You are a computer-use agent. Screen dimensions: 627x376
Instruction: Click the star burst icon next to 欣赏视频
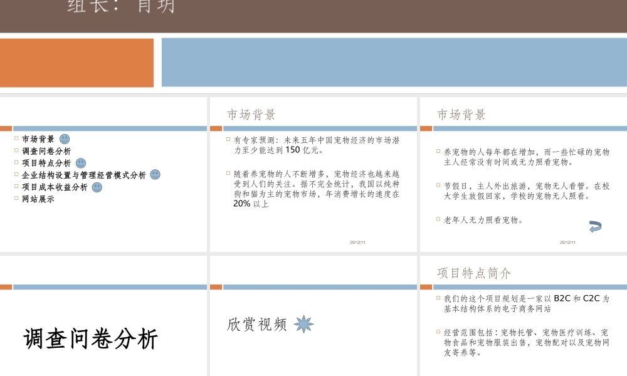tap(303, 325)
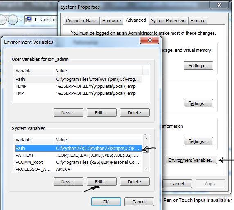The height and width of the screenshot is (210, 234).
Task: Click the forward navigation arrow button
Action: coord(13,20)
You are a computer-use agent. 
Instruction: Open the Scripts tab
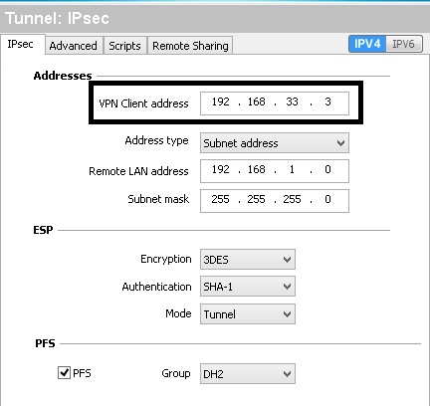point(124,46)
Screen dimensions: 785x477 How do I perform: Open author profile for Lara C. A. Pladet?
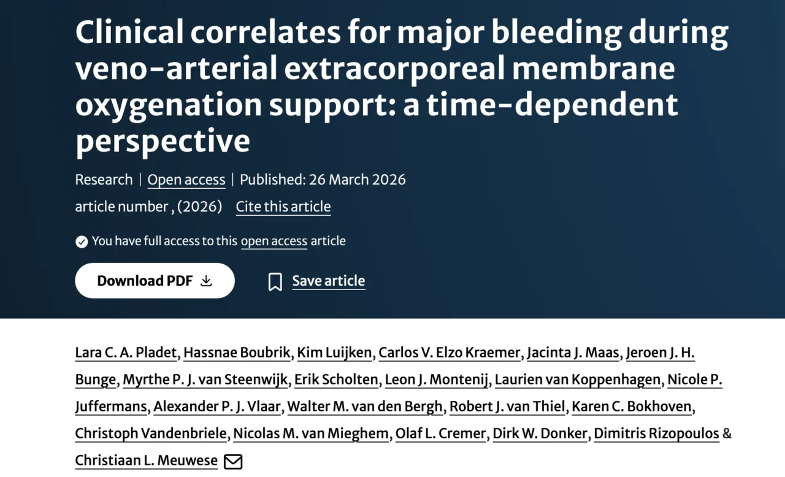[x=125, y=353]
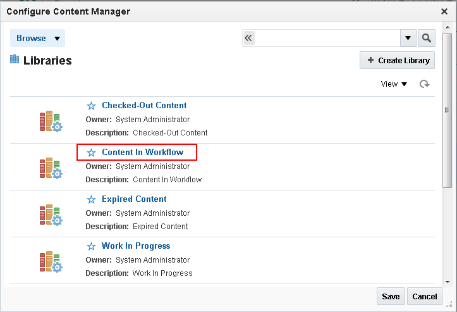This screenshot has width=457, height=312.
Task: Click the Work In Progress library icon
Action: 51,262
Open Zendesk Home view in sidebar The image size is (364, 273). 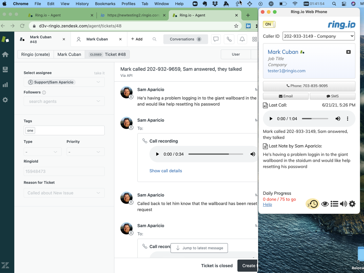click(5, 54)
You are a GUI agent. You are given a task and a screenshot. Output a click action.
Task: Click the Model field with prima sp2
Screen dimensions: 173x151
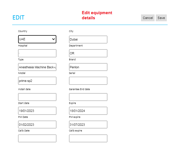coord(37,81)
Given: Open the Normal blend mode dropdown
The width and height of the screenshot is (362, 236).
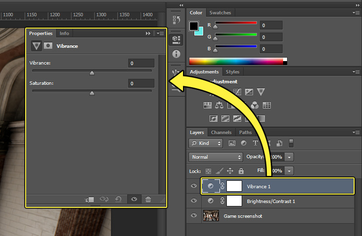Looking at the screenshot, I should 215,157.
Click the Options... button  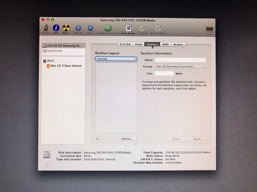pos(127,139)
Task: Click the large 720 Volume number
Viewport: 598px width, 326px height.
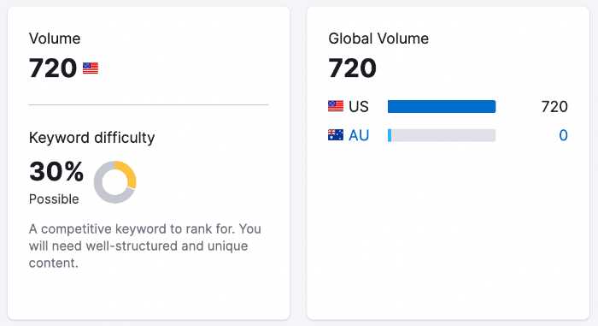Action: point(53,68)
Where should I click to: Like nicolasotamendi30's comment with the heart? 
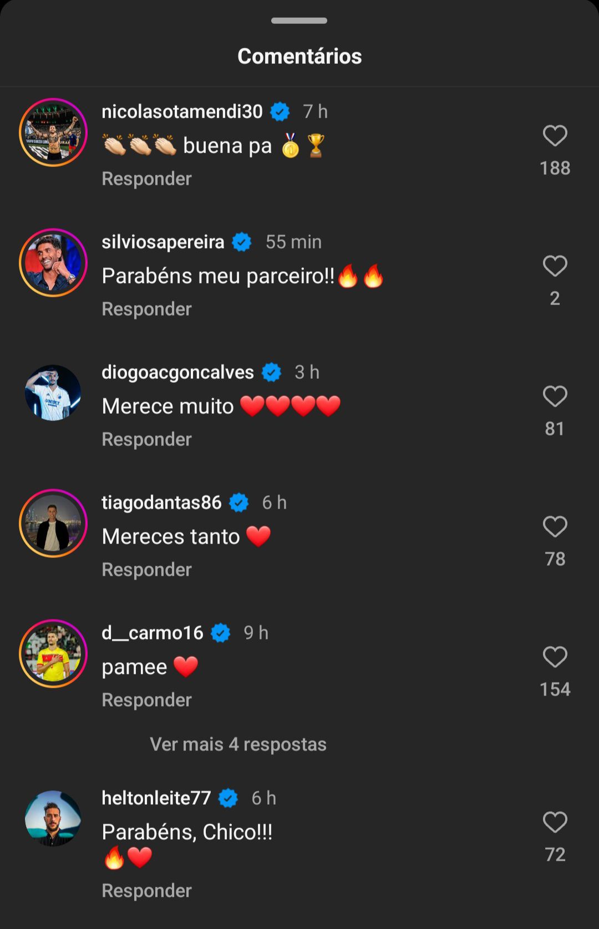click(x=555, y=136)
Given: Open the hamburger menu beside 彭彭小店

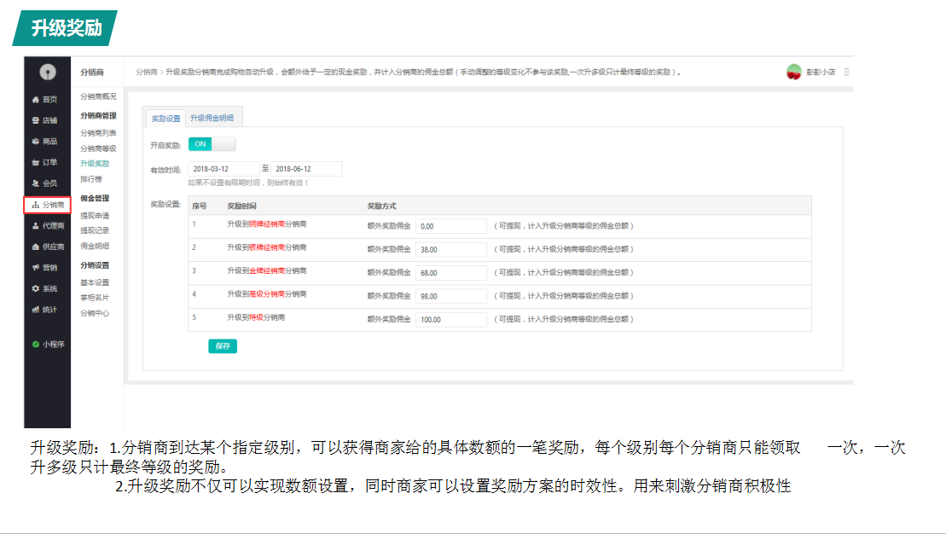Looking at the screenshot, I should click(x=846, y=73).
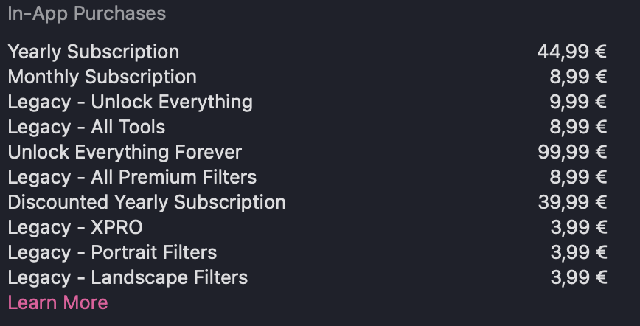
Task: Select Legacy - Portrait Filters entry
Action: click(x=113, y=252)
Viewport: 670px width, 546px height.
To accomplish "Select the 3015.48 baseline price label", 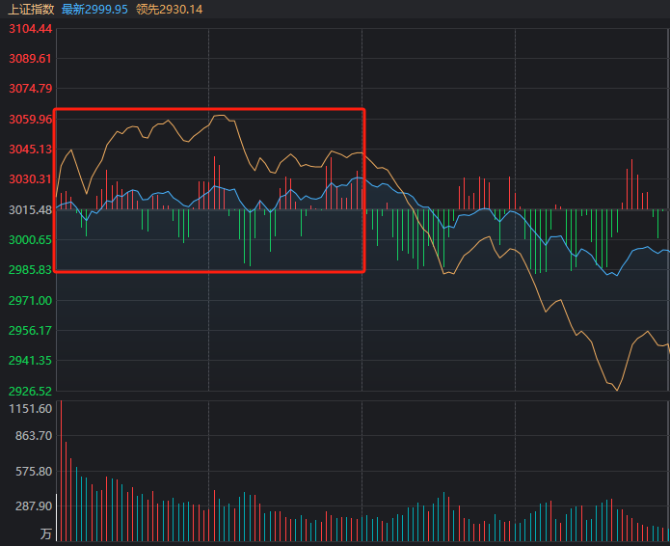I will click(x=30, y=209).
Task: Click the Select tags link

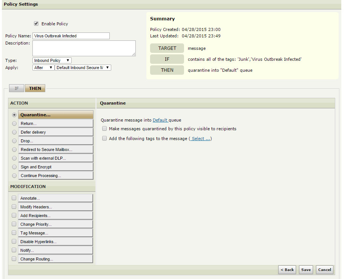Action: click(x=200, y=139)
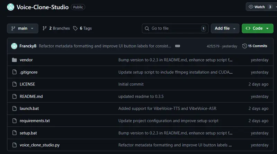Click the branch icon next to 2 Branches

(45, 28)
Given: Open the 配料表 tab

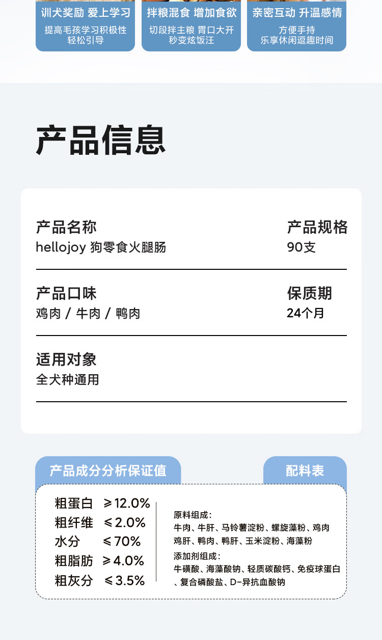Looking at the screenshot, I should 305,470.
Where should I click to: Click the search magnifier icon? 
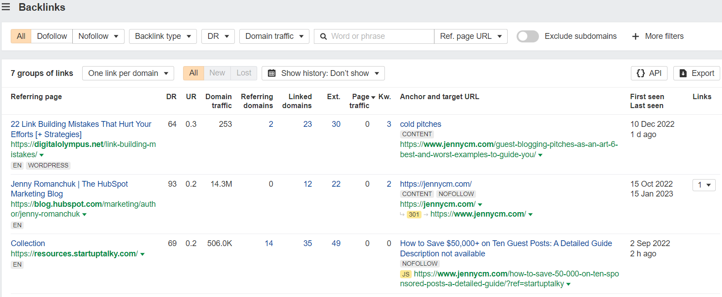[x=323, y=36]
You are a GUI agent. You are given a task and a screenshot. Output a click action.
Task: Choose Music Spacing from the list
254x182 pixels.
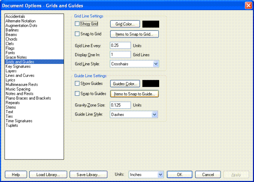pos(18,89)
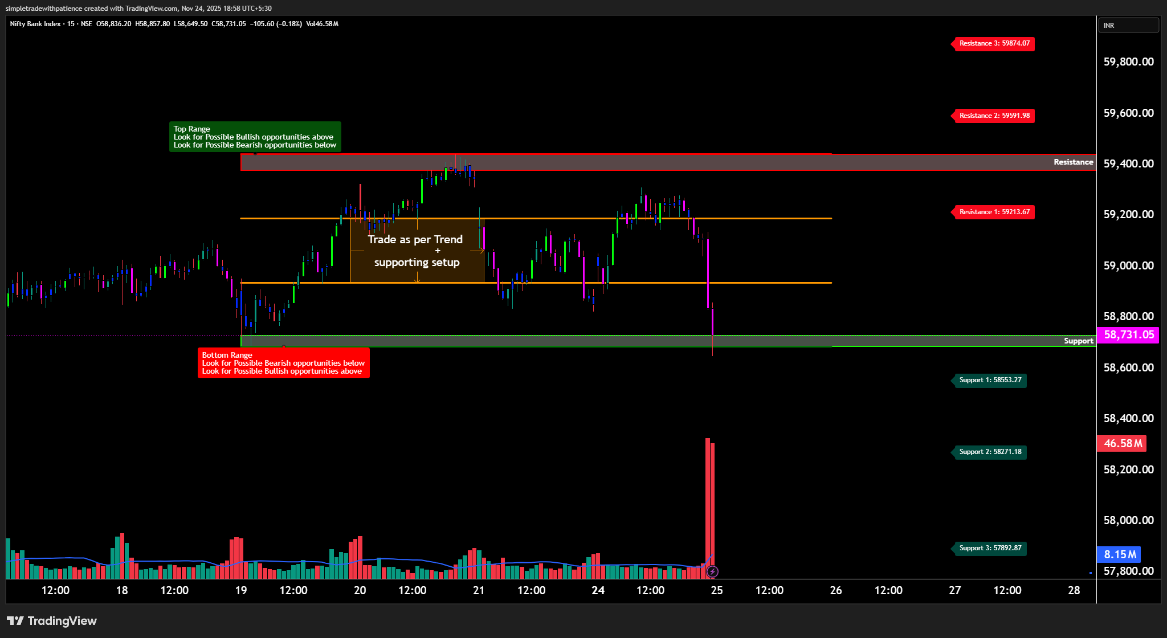Click the 59,400.00 level on price scale
Viewport: 1167px width, 638px height.
pos(1128,164)
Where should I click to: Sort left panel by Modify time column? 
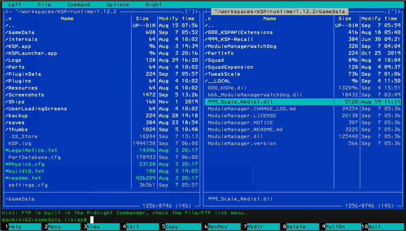pyautogui.click(x=176, y=19)
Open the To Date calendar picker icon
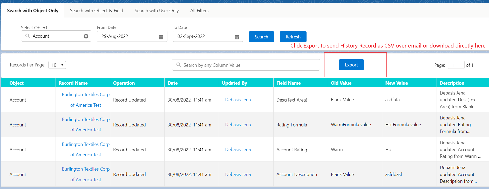The image size is (489, 189). pos(237,37)
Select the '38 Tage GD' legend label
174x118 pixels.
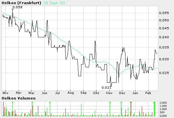[x=54, y=3]
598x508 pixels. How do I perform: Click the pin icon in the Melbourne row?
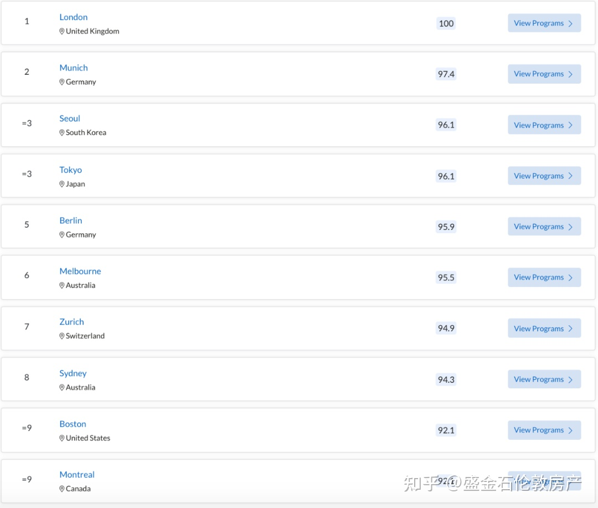[x=62, y=285]
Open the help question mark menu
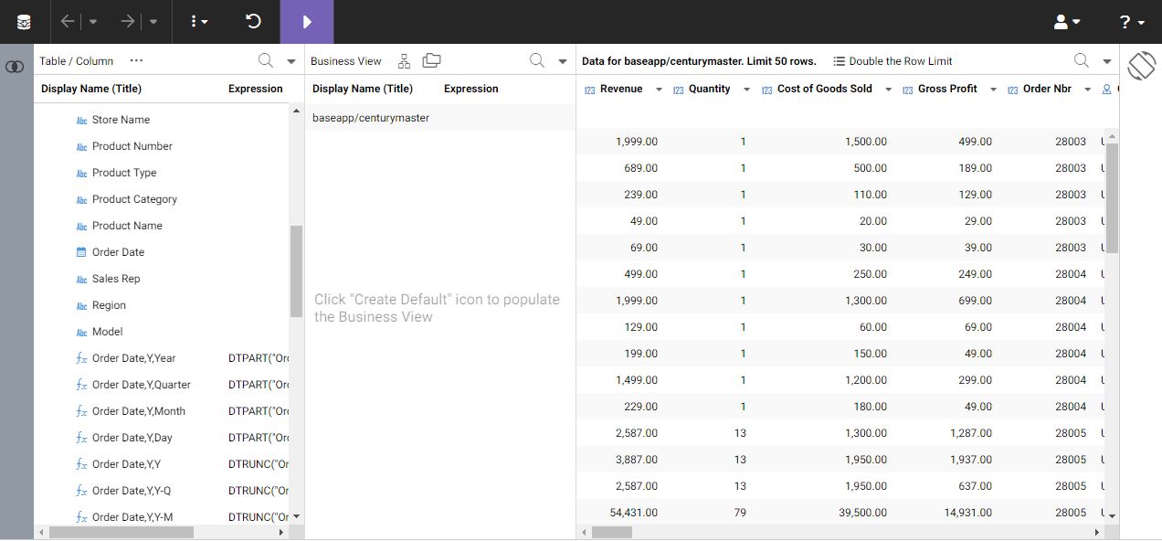The height and width of the screenshot is (541, 1162). pyautogui.click(x=1132, y=22)
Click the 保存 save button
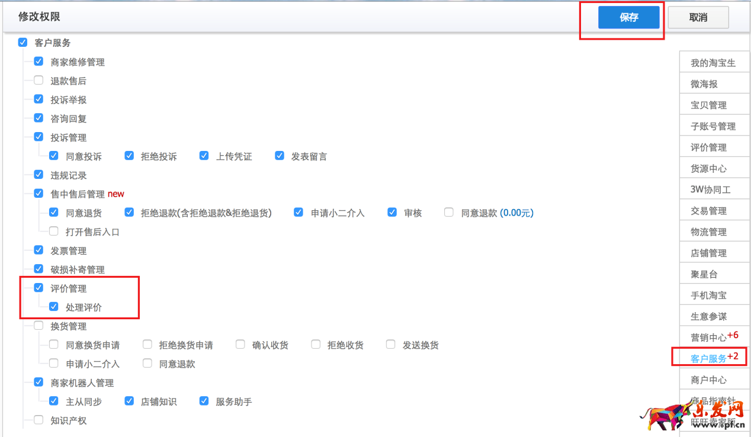Viewport: 751px width, 437px height. [x=629, y=17]
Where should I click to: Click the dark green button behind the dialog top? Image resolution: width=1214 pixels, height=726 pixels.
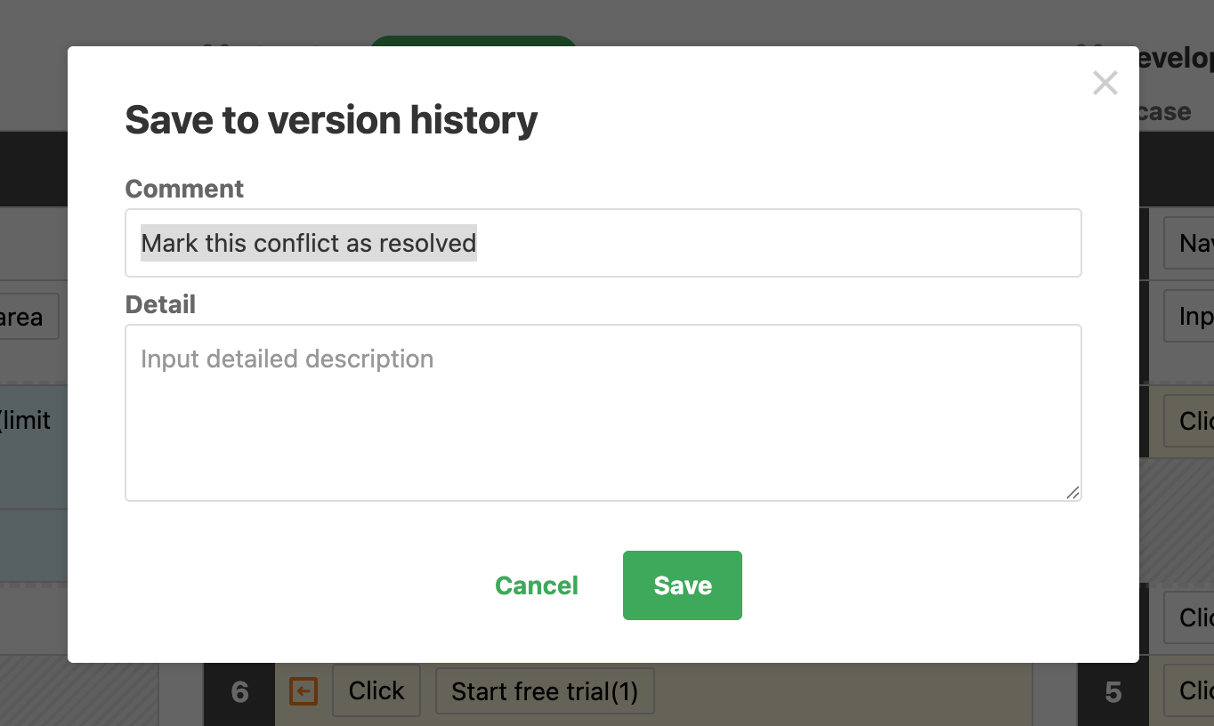(473, 41)
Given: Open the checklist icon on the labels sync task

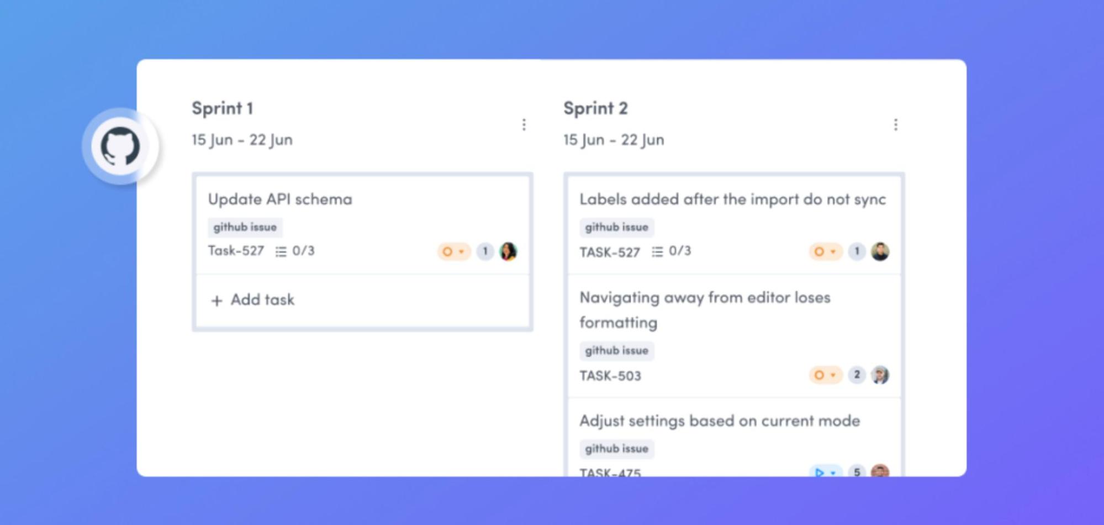Looking at the screenshot, I should [657, 251].
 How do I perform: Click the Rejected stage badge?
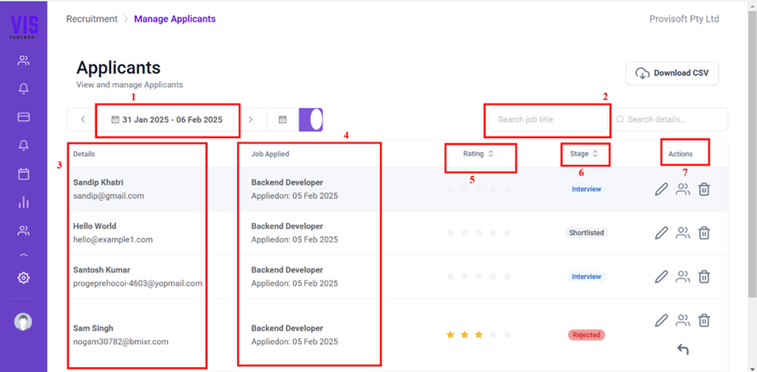[585, 335]
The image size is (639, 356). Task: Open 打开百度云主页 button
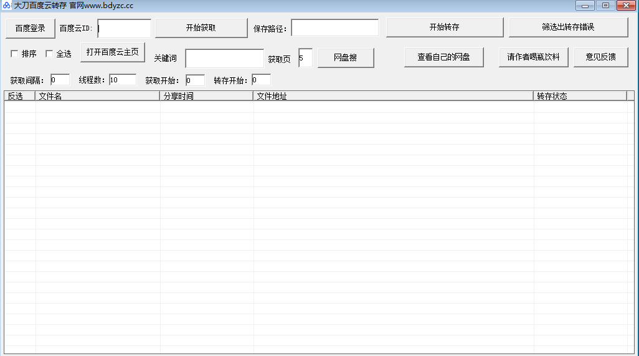tap(113, 52)
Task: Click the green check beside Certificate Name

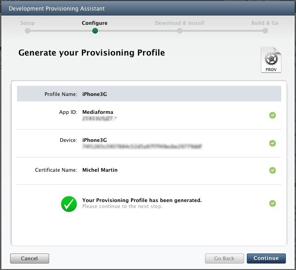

------

> _DETTAGLI ESERCIZIO_: Puoi disporre in un elenco numerato le righe che partono da quella contenente "How do I perform: Click the Rejected" e arrivano fino all'ultima riga, entrambe comprese, senza le righe vuote e senza le immagini?

> _RISULTATO DEL COMPITO_:
1.  How do I perform: Click the Rejected stage badge?
2. [585, 335]
3. The image size is (639, 356). Task: Open 打开百度云主页 button
4. tap(113, 52)
5. Task: Click the green check beside Certificate Name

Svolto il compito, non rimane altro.